Task details: Where the records below reach the line containing "Task: Close the terminal window", start transcribing, and end with the line containing "Given: Click the お届け時間 field label", exactly and with nothing else added.

[Stored data]
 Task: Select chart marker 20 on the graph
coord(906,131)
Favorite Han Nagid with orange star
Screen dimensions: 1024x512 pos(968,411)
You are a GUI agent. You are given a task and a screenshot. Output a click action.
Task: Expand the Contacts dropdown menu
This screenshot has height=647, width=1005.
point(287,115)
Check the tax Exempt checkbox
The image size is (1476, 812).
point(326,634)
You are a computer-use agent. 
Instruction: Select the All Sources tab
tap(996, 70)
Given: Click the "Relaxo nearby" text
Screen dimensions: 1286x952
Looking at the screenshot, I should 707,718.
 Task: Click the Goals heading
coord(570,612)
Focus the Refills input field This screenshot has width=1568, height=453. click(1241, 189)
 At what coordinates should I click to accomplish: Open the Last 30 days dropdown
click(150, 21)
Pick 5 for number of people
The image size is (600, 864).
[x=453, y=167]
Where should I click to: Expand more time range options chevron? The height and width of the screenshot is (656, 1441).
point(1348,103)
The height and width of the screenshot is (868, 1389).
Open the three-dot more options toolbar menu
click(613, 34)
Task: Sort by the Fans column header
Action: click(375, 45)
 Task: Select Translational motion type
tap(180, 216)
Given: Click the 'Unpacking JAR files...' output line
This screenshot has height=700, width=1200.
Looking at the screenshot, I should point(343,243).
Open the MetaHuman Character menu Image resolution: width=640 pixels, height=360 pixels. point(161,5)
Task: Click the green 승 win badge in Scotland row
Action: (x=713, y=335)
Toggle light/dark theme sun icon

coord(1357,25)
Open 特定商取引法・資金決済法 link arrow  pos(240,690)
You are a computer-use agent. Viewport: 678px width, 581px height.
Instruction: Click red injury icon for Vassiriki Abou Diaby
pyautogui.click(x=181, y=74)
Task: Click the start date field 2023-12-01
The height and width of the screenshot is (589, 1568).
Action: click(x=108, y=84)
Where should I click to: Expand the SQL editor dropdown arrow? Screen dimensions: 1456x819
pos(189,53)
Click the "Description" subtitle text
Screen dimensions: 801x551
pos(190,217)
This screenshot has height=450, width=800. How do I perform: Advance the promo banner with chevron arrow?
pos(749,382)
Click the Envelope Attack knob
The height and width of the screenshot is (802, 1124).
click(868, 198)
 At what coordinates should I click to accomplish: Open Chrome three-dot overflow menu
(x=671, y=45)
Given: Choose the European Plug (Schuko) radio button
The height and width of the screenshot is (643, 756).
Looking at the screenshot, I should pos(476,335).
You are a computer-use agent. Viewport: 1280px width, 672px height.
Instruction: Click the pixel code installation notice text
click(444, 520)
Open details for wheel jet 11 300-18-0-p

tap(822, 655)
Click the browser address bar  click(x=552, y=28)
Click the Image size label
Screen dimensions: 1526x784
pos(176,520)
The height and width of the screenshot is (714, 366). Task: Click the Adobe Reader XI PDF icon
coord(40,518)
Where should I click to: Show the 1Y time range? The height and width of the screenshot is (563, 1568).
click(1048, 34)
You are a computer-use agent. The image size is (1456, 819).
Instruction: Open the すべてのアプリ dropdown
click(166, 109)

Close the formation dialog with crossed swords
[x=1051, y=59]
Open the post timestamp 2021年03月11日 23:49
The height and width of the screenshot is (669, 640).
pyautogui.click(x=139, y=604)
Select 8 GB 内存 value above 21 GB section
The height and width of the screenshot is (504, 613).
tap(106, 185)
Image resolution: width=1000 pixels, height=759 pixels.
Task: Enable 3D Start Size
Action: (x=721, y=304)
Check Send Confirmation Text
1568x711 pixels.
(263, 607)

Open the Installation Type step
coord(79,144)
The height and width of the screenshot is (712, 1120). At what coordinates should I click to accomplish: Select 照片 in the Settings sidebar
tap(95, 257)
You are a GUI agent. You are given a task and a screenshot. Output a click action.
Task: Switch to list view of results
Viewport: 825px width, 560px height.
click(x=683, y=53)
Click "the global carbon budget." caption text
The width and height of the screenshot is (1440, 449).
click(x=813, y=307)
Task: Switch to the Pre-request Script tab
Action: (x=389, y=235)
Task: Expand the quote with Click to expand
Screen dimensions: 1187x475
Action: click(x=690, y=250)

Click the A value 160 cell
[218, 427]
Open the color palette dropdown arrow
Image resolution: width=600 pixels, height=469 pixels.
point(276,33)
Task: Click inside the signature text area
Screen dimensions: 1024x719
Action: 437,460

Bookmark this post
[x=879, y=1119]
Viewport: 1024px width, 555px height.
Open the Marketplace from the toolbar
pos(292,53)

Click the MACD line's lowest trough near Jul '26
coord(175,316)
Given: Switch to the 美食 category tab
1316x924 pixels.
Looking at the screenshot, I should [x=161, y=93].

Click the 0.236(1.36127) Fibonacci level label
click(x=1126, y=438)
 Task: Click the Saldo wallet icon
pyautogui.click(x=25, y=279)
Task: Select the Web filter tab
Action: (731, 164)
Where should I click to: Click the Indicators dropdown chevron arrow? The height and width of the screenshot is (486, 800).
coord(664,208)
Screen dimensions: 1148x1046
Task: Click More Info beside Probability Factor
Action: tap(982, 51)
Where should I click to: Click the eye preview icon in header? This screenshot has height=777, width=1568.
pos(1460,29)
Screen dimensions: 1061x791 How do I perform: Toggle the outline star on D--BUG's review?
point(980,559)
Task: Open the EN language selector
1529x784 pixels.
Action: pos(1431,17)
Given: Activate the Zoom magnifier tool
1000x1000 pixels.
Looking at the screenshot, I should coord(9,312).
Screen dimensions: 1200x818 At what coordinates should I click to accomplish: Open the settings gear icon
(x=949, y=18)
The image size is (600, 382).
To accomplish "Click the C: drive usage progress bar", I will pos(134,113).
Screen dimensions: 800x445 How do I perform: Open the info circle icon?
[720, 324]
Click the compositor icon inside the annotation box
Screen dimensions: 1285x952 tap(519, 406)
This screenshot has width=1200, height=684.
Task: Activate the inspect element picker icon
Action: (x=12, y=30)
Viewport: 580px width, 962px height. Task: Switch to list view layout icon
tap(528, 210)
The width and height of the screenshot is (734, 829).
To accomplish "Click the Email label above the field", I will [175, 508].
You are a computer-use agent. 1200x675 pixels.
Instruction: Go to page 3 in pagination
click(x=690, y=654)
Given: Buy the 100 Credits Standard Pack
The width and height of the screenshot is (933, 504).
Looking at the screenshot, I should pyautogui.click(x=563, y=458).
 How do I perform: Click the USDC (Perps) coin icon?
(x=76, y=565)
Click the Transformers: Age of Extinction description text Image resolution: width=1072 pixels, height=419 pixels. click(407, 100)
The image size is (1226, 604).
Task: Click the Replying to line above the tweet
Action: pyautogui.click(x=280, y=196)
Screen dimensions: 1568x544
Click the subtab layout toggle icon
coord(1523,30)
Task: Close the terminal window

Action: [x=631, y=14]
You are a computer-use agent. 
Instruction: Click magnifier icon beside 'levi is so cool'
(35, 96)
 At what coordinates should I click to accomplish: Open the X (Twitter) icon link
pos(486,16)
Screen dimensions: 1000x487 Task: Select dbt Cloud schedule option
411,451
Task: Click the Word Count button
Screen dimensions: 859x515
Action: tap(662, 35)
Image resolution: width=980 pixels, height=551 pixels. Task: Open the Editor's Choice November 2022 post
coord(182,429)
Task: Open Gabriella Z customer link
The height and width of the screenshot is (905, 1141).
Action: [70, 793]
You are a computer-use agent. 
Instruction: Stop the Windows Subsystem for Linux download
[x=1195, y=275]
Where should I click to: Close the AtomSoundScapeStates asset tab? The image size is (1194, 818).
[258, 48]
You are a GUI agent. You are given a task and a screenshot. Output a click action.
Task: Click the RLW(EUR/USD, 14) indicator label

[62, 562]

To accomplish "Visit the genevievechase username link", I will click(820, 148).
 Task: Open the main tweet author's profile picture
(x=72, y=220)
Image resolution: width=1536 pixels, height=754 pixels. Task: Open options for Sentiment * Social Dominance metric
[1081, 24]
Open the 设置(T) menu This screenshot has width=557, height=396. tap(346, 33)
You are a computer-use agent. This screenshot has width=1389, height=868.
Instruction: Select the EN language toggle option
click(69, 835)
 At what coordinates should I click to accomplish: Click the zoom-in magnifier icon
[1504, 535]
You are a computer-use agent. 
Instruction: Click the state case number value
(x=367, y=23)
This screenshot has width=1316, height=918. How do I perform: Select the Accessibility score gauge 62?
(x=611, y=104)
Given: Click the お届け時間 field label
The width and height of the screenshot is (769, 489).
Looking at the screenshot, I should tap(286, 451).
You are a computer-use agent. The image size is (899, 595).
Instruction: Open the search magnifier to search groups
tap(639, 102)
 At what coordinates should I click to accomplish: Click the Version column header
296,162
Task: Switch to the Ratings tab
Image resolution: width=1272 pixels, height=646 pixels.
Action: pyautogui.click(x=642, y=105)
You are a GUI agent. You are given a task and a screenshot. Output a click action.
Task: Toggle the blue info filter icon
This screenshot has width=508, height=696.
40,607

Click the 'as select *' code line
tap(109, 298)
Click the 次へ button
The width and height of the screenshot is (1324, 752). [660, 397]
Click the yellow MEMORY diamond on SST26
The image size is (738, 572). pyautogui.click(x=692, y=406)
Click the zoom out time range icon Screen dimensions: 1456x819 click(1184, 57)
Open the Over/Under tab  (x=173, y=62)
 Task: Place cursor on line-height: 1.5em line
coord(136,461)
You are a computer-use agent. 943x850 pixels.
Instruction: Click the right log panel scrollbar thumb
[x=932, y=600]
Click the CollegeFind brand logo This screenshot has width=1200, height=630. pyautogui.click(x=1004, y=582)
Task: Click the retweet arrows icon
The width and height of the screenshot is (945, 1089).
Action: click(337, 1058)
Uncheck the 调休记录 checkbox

Your solution:
Task: Close the terminal window

Action: [x=631, y=14]
You are a computer-use agent. 
Instruction: Click magnifier icon beside 'levi is so cool'
(35, 96)
 At what coordinates should I click to accomplish: Open the X (Twitter) icon link
pos(486,16)
Screen dimensions: 1000x487 Task: Select dbt Cloud schedule option
411,451
Task: Click the Word Count button
Screen dimensions: 859x515
Action: tap(662, 35)
Image resolution: width=980 pixels, height=551 pixels. Task: Open the Editor's Choice November 2022 post
coord(182,429)
Task: Open Gabriella Z customer link
The height and width of the screenshot is (905, 1141).
Action: [70, 793]
You are a computer-use agent. 
Instruction: Stop the Windows Subsystem for Linux download
[x=1195, y=275]
Where should I click to: Close the AtomSoundScapeStates asset tab? The image size is (1194, 818).
[258, 48]
You are a GUI agent. You are given a task and a screenshot. Output a click action.
Task: Click the RLW(EUR/USD, 14) indicator label

[62, 562]

To accomplish "Visit the genevievechase username link", I will click(820, 148).
 Task: Open the main tweet author's profile picture
(x=72, y=220)
Image resolution: width=1536 pixels, height=754 pixels. Task: Open options for Sentiment * Social Dominance metric
[1081, 24]
Open the 设置(T) menu This screenshot has width=557, height=396. tap(346, 33)
You are a computer-use agent. This screenshot has width=1389, height=868.
Instruction: Select the EN language toggle option
click(69, 835)
 At what coordinates should I click to accomplish: Click the zoom-in magnifier icon
[1504, 535]
You are a computer-use agent. 
Instruction: Click the state case number value
(x=367, y=23)
This screenshot has width=1316, height=918. How do I perform: Select the Accessibility score gauge 62?
(x=611, y=104)
Given: Click the お届け時間 field label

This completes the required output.